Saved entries
====

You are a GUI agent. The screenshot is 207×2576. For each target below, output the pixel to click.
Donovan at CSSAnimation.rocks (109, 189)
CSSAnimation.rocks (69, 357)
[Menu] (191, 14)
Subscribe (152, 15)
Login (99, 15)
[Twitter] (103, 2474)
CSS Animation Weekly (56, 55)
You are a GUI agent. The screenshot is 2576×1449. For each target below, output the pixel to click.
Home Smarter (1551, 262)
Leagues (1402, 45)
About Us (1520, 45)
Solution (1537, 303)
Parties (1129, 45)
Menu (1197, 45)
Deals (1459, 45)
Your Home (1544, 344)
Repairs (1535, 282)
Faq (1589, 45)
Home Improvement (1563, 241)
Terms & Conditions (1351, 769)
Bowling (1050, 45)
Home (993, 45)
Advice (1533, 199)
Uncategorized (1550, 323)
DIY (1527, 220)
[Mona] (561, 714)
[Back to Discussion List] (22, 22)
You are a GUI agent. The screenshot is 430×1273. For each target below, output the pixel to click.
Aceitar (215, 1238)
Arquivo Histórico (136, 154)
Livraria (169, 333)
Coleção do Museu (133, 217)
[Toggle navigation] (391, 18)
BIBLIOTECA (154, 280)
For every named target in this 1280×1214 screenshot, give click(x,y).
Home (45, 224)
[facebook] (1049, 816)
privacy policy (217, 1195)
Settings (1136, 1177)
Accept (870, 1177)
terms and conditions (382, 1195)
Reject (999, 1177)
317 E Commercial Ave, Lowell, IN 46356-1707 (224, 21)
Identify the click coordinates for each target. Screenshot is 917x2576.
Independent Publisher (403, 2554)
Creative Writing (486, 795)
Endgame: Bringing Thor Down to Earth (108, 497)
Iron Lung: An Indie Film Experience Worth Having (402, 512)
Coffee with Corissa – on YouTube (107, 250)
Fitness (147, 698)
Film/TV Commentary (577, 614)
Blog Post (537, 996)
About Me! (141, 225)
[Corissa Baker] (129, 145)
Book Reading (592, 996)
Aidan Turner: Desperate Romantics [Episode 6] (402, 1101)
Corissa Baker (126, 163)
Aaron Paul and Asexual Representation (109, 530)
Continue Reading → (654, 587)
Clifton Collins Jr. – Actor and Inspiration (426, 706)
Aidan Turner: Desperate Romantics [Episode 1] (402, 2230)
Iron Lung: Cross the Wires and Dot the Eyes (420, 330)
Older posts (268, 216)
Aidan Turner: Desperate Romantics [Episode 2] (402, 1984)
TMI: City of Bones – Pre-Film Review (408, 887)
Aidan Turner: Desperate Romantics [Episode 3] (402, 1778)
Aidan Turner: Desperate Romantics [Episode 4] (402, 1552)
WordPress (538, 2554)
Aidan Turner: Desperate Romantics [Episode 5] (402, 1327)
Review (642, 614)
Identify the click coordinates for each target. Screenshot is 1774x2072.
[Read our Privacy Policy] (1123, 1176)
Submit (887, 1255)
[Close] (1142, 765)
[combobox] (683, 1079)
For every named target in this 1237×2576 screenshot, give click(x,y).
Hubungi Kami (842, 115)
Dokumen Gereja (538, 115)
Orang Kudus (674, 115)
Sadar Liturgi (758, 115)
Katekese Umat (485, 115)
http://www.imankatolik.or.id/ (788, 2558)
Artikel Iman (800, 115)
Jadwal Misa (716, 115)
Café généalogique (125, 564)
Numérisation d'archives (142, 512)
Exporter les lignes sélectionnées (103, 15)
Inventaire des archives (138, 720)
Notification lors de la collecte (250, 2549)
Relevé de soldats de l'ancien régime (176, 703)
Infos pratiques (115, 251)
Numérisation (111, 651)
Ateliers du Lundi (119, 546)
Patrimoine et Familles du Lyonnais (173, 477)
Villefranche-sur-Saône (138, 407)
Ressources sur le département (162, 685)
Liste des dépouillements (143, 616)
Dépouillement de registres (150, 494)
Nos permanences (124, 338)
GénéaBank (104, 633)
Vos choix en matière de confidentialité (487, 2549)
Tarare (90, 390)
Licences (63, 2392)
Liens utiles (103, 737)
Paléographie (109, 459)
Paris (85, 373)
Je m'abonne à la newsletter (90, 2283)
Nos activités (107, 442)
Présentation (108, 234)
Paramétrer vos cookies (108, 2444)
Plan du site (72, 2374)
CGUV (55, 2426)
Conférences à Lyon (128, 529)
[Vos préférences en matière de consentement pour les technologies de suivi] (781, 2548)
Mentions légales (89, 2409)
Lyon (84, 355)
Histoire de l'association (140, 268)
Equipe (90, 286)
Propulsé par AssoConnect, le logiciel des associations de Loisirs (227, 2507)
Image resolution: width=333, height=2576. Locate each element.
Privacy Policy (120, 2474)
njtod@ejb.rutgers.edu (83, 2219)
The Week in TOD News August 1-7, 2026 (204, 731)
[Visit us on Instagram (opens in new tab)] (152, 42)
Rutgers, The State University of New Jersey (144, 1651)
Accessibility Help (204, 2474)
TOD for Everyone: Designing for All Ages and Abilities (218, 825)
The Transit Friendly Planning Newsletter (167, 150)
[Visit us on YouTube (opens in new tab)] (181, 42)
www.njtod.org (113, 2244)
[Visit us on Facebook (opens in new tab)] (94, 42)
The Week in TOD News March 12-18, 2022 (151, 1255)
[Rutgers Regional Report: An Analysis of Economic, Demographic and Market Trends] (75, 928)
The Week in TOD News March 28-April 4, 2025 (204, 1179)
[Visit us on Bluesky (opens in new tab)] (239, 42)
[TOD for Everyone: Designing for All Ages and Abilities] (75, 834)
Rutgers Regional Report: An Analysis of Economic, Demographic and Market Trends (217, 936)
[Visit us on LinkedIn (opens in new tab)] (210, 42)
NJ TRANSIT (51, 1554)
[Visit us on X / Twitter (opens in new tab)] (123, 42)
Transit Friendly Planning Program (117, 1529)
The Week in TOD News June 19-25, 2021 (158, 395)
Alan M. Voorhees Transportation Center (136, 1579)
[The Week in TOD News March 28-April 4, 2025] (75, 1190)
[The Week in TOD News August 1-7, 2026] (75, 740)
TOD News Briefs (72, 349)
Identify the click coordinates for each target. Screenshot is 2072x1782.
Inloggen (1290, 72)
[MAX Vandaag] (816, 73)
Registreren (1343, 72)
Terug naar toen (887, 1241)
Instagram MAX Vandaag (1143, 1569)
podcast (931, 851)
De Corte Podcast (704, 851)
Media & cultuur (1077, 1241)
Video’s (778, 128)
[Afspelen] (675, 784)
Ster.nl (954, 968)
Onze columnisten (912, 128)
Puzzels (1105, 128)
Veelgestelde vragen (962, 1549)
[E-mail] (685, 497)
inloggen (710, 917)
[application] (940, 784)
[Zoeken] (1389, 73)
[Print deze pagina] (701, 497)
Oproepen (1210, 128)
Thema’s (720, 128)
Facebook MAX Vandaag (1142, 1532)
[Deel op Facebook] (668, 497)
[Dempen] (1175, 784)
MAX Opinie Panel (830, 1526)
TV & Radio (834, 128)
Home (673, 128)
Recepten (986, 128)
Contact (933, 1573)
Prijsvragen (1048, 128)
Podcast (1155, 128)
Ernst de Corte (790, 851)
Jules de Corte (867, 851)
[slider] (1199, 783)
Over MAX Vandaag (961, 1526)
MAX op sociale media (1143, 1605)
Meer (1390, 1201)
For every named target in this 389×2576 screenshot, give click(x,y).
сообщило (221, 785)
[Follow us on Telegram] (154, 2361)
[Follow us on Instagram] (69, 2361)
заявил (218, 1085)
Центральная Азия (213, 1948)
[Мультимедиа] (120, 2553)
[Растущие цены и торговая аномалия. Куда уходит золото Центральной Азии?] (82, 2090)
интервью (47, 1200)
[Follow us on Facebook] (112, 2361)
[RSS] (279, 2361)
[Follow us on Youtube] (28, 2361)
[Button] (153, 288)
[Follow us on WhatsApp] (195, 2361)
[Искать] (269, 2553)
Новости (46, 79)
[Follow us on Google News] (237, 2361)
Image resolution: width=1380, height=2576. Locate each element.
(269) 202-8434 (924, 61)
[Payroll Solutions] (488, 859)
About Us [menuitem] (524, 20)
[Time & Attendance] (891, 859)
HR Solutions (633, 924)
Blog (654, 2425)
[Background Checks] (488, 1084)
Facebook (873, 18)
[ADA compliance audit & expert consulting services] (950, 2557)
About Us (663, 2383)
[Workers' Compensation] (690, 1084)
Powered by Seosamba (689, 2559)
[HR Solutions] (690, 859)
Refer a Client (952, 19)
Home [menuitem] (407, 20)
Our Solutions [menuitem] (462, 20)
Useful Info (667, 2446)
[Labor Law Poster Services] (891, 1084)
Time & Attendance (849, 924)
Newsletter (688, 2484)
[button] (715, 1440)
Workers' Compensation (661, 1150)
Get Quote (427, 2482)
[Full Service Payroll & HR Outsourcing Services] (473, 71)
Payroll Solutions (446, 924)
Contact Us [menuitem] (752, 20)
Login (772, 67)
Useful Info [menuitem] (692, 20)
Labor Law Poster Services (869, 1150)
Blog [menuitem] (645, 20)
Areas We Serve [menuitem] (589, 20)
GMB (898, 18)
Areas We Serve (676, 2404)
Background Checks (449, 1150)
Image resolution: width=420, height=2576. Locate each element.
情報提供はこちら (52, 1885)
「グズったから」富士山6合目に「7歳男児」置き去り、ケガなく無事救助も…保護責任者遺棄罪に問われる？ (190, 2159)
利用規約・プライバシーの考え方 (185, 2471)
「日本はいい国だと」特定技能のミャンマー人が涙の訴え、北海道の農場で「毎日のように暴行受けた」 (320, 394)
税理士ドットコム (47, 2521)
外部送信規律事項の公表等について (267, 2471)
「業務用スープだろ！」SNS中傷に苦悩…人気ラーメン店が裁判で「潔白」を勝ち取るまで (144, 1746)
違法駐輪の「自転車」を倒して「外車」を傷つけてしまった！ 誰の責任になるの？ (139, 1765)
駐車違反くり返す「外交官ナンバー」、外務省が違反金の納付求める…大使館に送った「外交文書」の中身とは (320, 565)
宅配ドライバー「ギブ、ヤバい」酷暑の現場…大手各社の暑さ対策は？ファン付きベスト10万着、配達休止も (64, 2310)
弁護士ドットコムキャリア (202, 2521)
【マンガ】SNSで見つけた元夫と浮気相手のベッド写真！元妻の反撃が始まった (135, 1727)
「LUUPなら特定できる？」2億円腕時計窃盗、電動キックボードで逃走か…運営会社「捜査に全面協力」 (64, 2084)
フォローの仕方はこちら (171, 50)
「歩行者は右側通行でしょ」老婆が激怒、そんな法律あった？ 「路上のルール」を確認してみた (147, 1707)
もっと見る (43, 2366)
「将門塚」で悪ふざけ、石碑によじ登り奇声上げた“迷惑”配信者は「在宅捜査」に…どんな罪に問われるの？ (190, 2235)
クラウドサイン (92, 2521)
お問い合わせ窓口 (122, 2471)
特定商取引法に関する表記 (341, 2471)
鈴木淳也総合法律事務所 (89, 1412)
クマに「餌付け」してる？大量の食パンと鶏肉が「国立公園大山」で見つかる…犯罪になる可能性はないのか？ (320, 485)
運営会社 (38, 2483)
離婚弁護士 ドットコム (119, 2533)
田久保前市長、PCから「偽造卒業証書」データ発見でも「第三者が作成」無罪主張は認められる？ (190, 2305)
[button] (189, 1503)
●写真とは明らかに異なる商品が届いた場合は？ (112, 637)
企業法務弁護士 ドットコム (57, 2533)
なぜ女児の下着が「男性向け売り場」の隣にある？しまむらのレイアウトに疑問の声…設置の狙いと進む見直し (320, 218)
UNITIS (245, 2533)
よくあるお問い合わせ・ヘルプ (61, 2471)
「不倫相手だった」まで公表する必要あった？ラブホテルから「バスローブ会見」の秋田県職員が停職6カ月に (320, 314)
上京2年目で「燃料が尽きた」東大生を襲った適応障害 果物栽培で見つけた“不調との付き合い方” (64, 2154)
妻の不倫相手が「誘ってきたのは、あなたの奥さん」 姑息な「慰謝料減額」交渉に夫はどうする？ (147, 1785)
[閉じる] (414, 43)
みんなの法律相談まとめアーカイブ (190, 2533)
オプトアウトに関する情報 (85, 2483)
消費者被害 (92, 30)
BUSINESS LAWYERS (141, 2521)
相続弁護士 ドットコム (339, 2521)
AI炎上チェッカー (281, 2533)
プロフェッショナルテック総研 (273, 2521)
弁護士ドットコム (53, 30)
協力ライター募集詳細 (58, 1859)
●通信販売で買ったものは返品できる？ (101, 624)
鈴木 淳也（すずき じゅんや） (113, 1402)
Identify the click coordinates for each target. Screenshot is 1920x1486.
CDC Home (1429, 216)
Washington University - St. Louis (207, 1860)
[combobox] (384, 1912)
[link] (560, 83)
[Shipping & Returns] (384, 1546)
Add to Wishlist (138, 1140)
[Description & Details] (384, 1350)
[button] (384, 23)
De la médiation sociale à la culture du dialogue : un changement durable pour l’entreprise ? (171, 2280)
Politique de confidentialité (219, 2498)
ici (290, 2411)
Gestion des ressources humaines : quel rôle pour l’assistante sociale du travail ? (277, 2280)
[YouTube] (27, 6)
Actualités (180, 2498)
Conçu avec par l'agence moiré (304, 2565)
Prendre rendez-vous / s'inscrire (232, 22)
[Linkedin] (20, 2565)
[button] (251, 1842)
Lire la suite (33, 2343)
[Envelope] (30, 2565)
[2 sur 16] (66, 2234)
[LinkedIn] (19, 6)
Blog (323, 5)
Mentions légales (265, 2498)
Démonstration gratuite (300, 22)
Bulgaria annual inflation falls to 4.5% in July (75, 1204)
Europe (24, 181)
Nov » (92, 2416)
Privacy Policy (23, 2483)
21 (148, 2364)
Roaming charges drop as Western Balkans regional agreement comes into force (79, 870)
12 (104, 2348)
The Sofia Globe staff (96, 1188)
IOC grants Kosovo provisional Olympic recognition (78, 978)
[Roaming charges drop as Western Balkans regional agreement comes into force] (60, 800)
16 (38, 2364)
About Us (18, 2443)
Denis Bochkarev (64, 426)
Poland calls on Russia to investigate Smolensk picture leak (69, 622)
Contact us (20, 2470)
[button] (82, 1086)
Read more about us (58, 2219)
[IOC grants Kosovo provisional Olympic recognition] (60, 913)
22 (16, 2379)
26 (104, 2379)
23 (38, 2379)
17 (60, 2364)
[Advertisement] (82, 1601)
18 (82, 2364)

====

The task => From the records above, copy out the line with "Areas We Serve [menuitem] (589, 20)", the line with "協力ライター募集詳細 (58, 1859)", and every line between them, word for word.

Result of this exercise =>
Areas We Serve [menuitem] (589, 20)
GMB (898, 18)
Areas We Serve (676, 2404)
Background Checks (449, 1150)
Image resolution: width=420, height=2576. Locate each element.
情報提供はこちら (52, 1885)
「グズったから」富士山6合目に「7歳男児」置き去り、ケガなく無事救助も…保護責任者遺棄罪に問われる？ (190, 2159)
利用規約・プライバシーの考え方 (185, 2471)
「日本はいい国だと」特定技能のミャンマー人が涙の訴え、北海道の農場で「毎日のように暴行受けた」 (320, 394)
税理士ドットコム (47, 2521)
外部送信規律事項の公表等について (267, 2471)
「業務用スープだろ！」SNS中傷に苦悩…人気ラーメン店が裁判で「潔白」を勝ち取るまで (144, 1746)
違法駐輪の「自転車」を倒して「外車」を傷つけてしまった！ 誰の責任になるの？ (139, 1765)
駐車違反くり返す「外交官ナンバー」、外務省が違反金の納付求める…大使館に送った「外交文書」の中身とは (320, 565)
宅配ドライバー「ギブ、ヤバい」酷暑の現場…大手各社の暑さ対策は？ファン付きベスト10万着、配達休止も (64, 2310)
弁護士ドットコムキャリア (202, 2521)
【マンガ】SNSで見つけた元夫と浮気相手のベッド写真！元妻の反撃が始まった (135, 1727)
「LUUPなら特定できる？」2億円腕時計窃盗、電動キックボードで逃走か…運営会社「捜査に全面協力」 (64, 2084)
フォローの仕方はこちら (171, 50)
「歩行者は右側通行でしょ」老婆が激怒、そんな法律あった？ 「路上のルール」を確認してみた (147, 1707)
もっと見る (43, 2366)
「将門塚」で悪ふざけ、石碑によじ登り奇声上げた“迷惑”配信者は「在宅捜査」に…どんな罪に問われるの？ (190, 2235)
クラウドサイン (92, 2521)
お問い合わせ窓口 (122, 2471)
特定商取引法に関する表記 (341, 2471)
鈴木淳也総合法律事務所 (89, 1412)
クマに「餌付け」してる？大量の食パンと鶏肉が「国立公園大山」で見つかる…犯罪になる可能性はないのか？ (320, 485)
運営会社 (38, 2483)
離婚弁護士 ドットコム (119, 2533)
田久保前市長、PCから「偽造卒業証書」データ発見でも「第三者が作成」無罪主張は認められる？ (190, 2305)
[button] (189, 1503)
●写真とは明らかに異なる商品が届いた場合は？ (112, 637)
企業法務弁護士 ドットコム (57, 2533)
なぜ女児の下着が「男性向け売り場」の隣にある？しまむらのレイアウトに疑問の声…設置の狙いと進む見直し (320, 218)
UNITIS (245, 2533)
よくあるお問い合わせ・ヘルプ (61, 2471)
「不倫相手だった」まで公表する必要あった？ラブホテルから「バスローブ会見」の秋田県職員が停職6カ月に (320, 314)
上京2年目で「燃料が尽きた」東大生を襲った適応障害 果物栽培で見つけた“不調との付き合い方” (64, 2154)
妻の不倫相手が「誘ってきたのは、あなたの奥さん」 姑息な「慰謝料減額」交渉に夫はどうする？ (147, 1785)
[閉じる] (414, 43)
みんなの法律相談まとめアーカイブ (190, 2533)
オプトアウトに関する情報 (85, 2483)
消費者被害 (92, 30)
BUSINESS LAWYERS (141, 2521)
相続弁護士 ドットコム (339, 2521)
AI炎上チェッカー (281, 2533)
プロフェッショナルテック総研 (273, 2521)
弁護士ドットコム (53, 30)
協力ライター募集詳細 (58, 1859)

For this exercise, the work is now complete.